# Meta description



## GSquadron (Oct 14, 2012)

Hi!
I want to ask about meta description in a website.
Is it good if i make "all" the pages with the exact same meta description?
Or do i need to make all the pages with different meta descriptions?

Also some people say that i don't need to include the <script type = "text/javascript">
but others say that is a must! Which one is correct?


----------



## W1zzard (Oct 14, 2012)

http://support.google.com/webmasters/bin/answer.py?hl=en&answer=35624

html 5 declares script type to be "text/javascript" as default, so it can be omitted - in html 5 documents. for xhtml you want to include it, even though most browser will be fine without it


----------



## thewarrior008 (Nov 4, 2012)

Aleksander Dishnica said:


> Hi!
> I want to ask about meta description in a website.
> Is it good if i make "all" the pages with the exact same meta description?
> Or do i need to make all the pages with different meta descriptions?
> ...



From a SEO point of view, no . Each page should have a unique Meta description so that Search Engine bot have an idea about the content of your page.


----------



## Castiel (Nov 12, 2012)

thewarrior008 said:


> From a SEO point of view, no . Each page should have a unique Meta description so that Search Engine bot have an idea about the content of your page.

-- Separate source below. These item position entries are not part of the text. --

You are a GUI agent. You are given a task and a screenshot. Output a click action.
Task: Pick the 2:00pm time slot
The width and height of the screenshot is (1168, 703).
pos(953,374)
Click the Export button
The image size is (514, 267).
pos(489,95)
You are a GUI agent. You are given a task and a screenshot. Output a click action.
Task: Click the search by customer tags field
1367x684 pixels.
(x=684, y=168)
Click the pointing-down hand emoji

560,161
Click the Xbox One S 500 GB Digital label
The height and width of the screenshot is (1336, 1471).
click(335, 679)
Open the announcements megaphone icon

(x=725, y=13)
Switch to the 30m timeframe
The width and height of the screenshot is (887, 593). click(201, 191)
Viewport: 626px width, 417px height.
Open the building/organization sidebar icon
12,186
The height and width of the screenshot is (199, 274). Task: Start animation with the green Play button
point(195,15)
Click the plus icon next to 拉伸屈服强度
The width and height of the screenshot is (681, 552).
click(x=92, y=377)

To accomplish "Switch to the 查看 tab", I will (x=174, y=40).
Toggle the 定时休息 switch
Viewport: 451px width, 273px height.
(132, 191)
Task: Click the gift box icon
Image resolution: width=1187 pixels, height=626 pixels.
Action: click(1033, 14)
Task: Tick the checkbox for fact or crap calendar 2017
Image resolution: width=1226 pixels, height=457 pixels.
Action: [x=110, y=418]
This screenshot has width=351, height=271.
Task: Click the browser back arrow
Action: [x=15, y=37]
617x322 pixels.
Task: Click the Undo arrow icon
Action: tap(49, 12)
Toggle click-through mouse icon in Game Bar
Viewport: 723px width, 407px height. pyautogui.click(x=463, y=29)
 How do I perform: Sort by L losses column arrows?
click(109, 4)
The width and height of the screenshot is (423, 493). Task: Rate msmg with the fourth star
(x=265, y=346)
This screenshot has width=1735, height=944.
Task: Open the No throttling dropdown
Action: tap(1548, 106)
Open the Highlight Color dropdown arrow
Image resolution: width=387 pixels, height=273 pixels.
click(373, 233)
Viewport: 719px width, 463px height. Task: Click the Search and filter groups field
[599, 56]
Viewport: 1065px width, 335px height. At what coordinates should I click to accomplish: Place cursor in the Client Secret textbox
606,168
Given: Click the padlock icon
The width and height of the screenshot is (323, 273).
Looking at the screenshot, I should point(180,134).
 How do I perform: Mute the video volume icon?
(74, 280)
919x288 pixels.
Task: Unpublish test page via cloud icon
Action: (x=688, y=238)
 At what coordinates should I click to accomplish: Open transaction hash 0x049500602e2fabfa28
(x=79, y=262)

Exactly what he said. It helps your audience when searching for your pages, because when you search a specific page, and if you have a page description, Google will list out the description for the page. It could be a little confusing if you have the same description for every page. 

In your development workflow, get the add-on for Firefox called "SEOQuake". It will scan your site to make sure you have everything correct, by their standards.


----------